Stepan cried out, “Grab the edge with both hands!”

A scrabbling few moments later, the boy had done as he’d been asked and started to pull himself out of the void beneath the steps. After what seemed like an eternity to both, he sat beside Stepan back up on the landing, their knees pressed together. His gasping breaths were loud in the enclosed space and after a few moments began to stutter. Stepan put his arm around Quinn, conscious that the boy was not Human in the eyes of the Dome. Conscious that he’d never before touched an Artificial Human to comfort them. Conscious as well at the same moment of his own, appalling bias. His prejudice against artificial life. At first Quinn shrugged him off, but even as his shoulder jerked, he grabbed Stepan’s hand and held it in a crushing grip. His voice shuddered as he said, “I wasn’t afraid.”

“I know. You’re a tough young man. Nothing scares you.”

There was a long pause then Quinn began to shake, exactly as if he were crying. Stepan didn’t move, just keeping his arm lightly across the boy’s shoulders – as if he could move his arm, the grip Quinn held him with as hard as his own when he’d grabbed the blue hand just before it vanished into whatever lay at the bottom of the darkness. Finally, Quinn said, “Nothin’.”

“Good. It’s best to ignore all of the scary things in your life. That way they can’t…”

Quinn turned, through his arms round Stepan and began to sob, squirming until he sat on Stepan’s lap. The pastor didn’t pat him, or murmur, or do anything but hold him tight. As the sobs decreased and Quinn wiped his very Human, snotty nose on Stepan’s shirt, he finally said, “Good thing I didn’t fall all th’ way, huh.”

“A really good thing.”

Long pause. “‘Cause if I’d-a-died, I couldn’t o’ told you that I think I’m gonna follow your God.”

Stepan didn’t leap to his feet to thank his God. Instead, he held his breath, counted to ten then said, “Yep, then. It was a good thing. Should we go back up to the roof and take the disk down like we came up?”

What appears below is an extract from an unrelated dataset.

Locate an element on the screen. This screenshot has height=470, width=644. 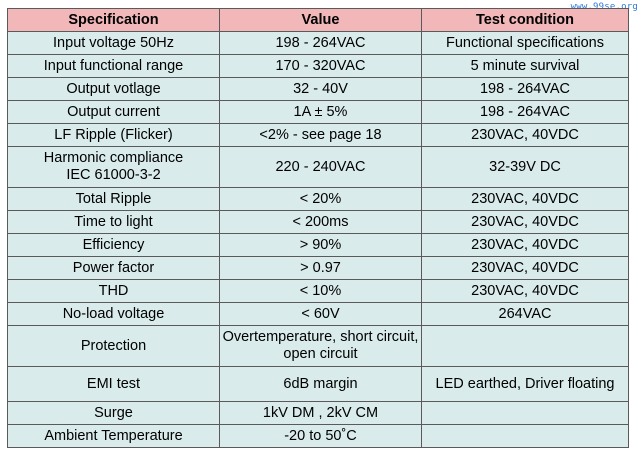
table-row: Output current 1A ± 5% 198 - 264VAC is located at coordinates (318, 112).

Quinn wiped his nose on Stepan one more time, then stood up – though he held tightly to the pastor’s hand – and said, “Smart man. You learn quick. Make a Rimmer of you yet, I think.” They walked up the stairs, hand-in-hand, reached the stop, stepped lightly along the edge of the roof, then lowered themselves to the floor of the warehouse.

Outside, the sounds of riot were growing louder. Quinn said, “You hide inna office. I’m gone go out there and see what’s up.”

“Not through the door!”

“Duh, preacher-man! I got my ways.” He threw both arms around Stepan, adding, “You hide. There’s a little door under the third window over. Push in, slide right. Go in. It’s tight, but it’ll keep you safe ‘til I get back. I whistle comin’ in, then knock twice, stop and knock once.” Stepan didn’t move. “Go, man!”

Stepan cleared his throat, “I’ll run as fast as I can as soon as you let go of me.” Quinn did, and Stepan ran.